Madame Marmet non plus ne voulait pas que la fin du monde fût si proche.

— Monsieur Lagrange, dit madame Martin, vous habitez, n’est-ce pas, une jolie petite maison dont les fenêtres, tapissées de glycine, regardent le Jardin des plantes ? Il me semble que c’est une joie de vivre dans ce jardin qui me fait penser aux arches de Noé de mon enfance et au paradis terrestre des vieilles bibles.

Mais il n’était pas charmé. La maison était petite, mal aménagée, infestée de rats.

Elle reconnut qu’on n’était bien nulle part, et qu’il y avait partout des rats, ou réels ou symboliques, des légions de petits êtres qui nous tourmentaient. Pourtant, elle aimait le Jardin des plantes ; elle voulait toujours y aller et n’y allait jamais. Il y avait aussi le Muséum, où elle n’était pas entrée, et qu’elle était curieuse de visiter.
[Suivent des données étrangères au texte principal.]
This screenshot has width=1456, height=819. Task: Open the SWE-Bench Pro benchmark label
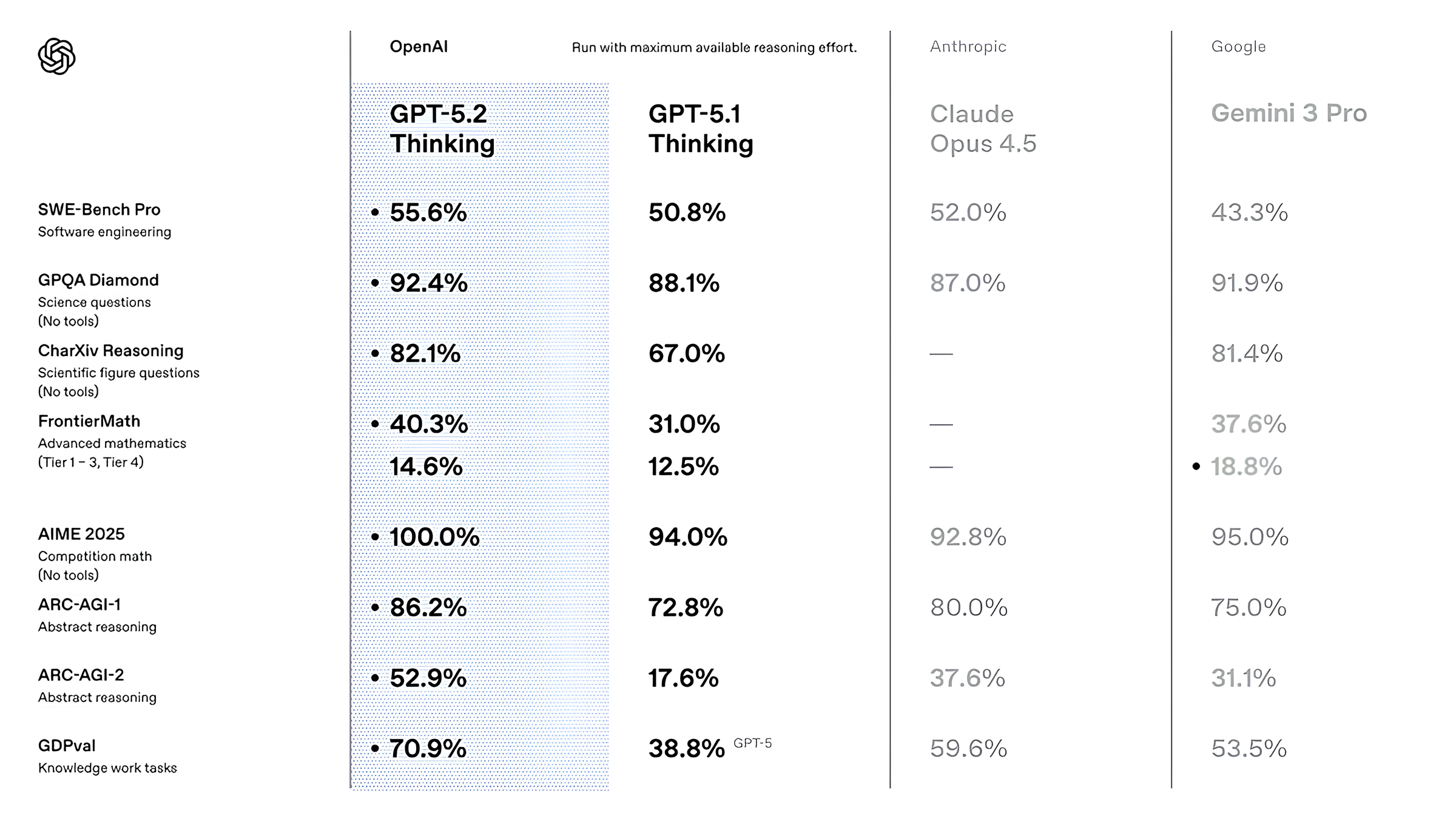[x=99, y=210]
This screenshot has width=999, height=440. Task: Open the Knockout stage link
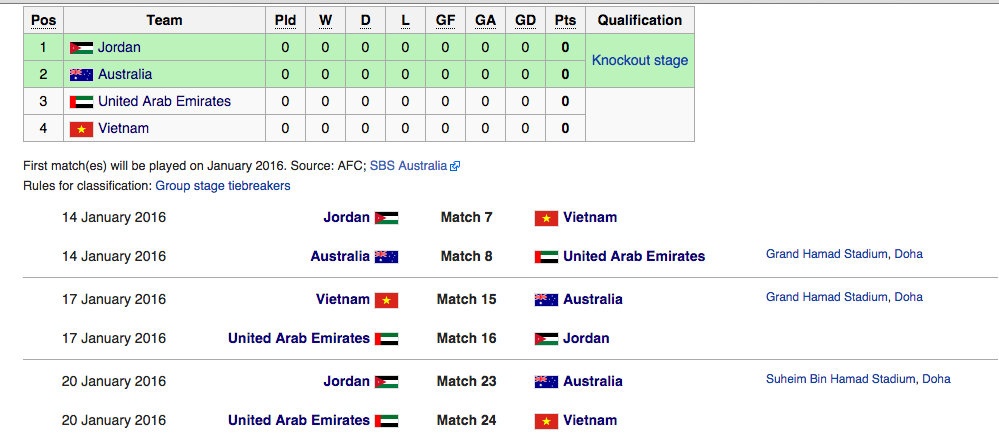tap(640, 60)
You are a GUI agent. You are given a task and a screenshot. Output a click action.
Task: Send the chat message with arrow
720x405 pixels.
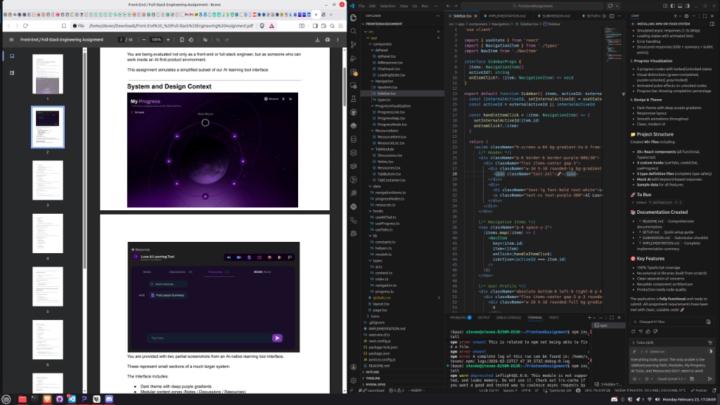click(710, 379)
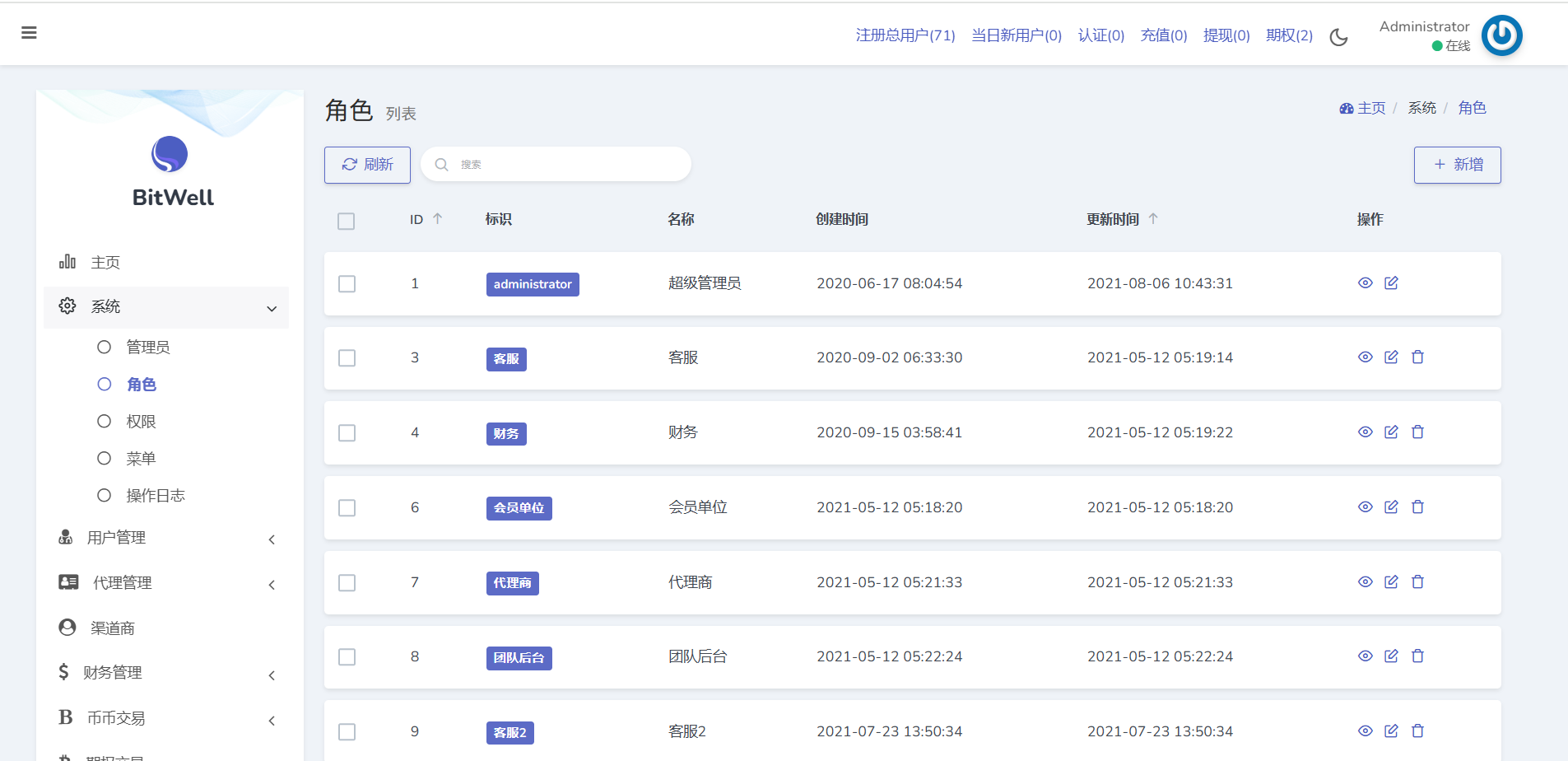Toggle dark mode moon icon

point(1338,37)
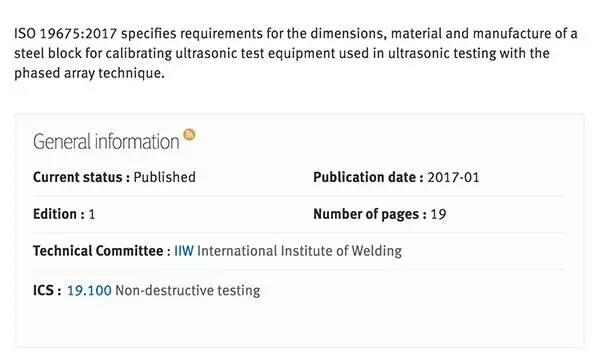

Souriant, heureux, il s’offrit à lui en faire les honneurs. C’était sa maison. Il lui montrerait les bolides. On en conservait là de superbes.

Elle ne savait pas du tout ce que c’était qu’un bolide. Mais elle se rappela qu’on lui avait dit qu’on voyait au Muséum des os de renne travaillés par les premiers hommes, des plaques d’ivoire sur lesquelles étaient gravés des animaux dont la race est depuis longtemps perdue. Elle demanda si c’était vrai. Lagrange ne souriait plus. Il répondit avec une indifférence maussade que ces objets concernaient un de ses confrères.

— Ah ! dit madame Martin, ce n’est pas votre vitrine.

Elle s’apercevait que les savants ne sont pas curieux et qu’il est indiscret de les interroger sur ce qui n’est pas dans leur vitrine. Il est vrai que Lagrange avait fait sa fortune scientifique des pierres tombées du ciel. Cela l’avait amené à considérer les comètes. Mais il était sage. Depuis vingt ans il ne s’occupait plus guère que de dîner en ville.

Quand il fut parti, la comtesse Martin dit à madame Marmet ce qu’elle voulait d’elle.

— Je vais la semaine prochaine à Fiesole, chez miss Bell, et vous venez avec moi.

La bonne madame Marmet, le front placide sur des yeux fureteurs, garda un moment le silence, refusa mollement, se fit prier et consentit.